IZ: 211208.2 Brunsbüttel: Sicherheitsleistungen aufgrund zweier Verstöße gegen die Marpol-Regeln

Am Dienstag haben Beamte des Wasserschutzpolizeireviers Brunsbüttel im Elbehafen ein Schüttgutschiff kontrolliert, einige Marpol-Verstöße festgestellt und daraufhin zwei Ordnungswidrigkeitenverfahren eingeleitet.

Die Einsatzkräfte nahmen die „Mother M“, Heimathafen Majuro, Marschall Islands, hinsichtlich der Einhaltung der internationalen Vorschriften unter die Lupe.

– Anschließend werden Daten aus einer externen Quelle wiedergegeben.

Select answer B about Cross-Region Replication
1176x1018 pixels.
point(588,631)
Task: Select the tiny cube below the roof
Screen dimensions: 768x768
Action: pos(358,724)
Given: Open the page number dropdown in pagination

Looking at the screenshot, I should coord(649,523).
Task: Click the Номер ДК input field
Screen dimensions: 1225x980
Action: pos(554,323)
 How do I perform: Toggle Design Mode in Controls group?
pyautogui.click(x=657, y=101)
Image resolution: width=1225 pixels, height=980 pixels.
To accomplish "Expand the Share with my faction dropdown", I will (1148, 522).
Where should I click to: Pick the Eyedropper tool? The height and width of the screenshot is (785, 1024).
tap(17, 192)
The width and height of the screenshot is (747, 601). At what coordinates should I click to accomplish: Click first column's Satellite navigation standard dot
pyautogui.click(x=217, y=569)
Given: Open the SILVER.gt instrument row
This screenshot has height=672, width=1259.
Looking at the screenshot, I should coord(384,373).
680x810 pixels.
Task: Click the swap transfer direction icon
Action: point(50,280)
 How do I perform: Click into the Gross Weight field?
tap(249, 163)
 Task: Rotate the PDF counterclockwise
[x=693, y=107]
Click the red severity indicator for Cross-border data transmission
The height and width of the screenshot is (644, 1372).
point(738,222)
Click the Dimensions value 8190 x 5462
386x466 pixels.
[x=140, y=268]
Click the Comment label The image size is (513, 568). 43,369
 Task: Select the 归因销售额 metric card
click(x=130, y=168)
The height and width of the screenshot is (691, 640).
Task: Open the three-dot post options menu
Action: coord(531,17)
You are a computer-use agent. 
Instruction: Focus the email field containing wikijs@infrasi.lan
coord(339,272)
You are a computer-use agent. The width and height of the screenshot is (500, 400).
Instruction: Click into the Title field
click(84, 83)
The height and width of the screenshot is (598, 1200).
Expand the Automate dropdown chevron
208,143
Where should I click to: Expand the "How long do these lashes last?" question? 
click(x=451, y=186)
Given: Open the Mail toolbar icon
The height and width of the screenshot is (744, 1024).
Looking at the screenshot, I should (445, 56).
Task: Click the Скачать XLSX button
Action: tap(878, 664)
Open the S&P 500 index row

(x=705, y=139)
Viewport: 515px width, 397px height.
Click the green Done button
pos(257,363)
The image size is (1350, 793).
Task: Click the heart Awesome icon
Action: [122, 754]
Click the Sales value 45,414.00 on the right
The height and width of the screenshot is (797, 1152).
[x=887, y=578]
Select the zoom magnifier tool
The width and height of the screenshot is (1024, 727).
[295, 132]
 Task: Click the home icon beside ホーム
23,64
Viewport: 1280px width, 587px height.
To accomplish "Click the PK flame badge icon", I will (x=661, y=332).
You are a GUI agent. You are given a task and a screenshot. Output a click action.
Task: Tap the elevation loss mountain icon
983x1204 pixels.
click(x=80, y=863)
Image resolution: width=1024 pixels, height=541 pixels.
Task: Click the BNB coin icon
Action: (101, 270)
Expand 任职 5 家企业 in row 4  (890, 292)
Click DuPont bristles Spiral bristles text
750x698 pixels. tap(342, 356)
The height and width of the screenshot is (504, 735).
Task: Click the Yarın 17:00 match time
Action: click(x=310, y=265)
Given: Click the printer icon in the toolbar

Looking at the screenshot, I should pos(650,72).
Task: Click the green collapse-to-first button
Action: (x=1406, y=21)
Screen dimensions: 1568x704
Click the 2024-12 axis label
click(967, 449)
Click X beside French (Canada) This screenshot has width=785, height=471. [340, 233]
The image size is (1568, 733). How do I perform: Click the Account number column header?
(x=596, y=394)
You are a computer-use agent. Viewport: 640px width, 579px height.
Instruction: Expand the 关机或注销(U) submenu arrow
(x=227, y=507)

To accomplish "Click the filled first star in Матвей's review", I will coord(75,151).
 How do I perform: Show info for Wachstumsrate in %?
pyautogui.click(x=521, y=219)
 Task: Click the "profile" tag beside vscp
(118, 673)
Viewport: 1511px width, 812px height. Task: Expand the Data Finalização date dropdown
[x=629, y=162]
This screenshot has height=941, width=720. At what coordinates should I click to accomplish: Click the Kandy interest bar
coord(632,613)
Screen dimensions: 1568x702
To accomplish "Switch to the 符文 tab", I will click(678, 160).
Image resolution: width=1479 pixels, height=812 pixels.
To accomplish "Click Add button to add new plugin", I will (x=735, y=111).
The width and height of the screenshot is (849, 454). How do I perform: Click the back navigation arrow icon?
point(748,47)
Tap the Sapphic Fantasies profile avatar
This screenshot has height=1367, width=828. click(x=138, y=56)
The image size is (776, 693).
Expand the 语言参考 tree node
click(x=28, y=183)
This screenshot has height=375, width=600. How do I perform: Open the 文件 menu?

Bei der Überprüfung der Regeln des Marpol-Übereikommens stellten sie fest, dass die Abwasseranlage derart schlecht gewartet war, dass circa 200 Liter nahezu ungereinigtes Schwarzwasser – Toilettenwasser – in das deutsche Küstenmeer gelangten. Ferner bemerkten die Polizisten, dass der Müllbehandlungsplan unvollständig war und erforderliche Angaben fehlten.

Aufgrund beider Verstöße behielten die Beamten zwei Sicherheitsleistungen in Höhe von insgesamt 1.150 US Dollar ein. Das Bundesamt für Seeschifffahrt und Hydrographie erhielt Kenntnis.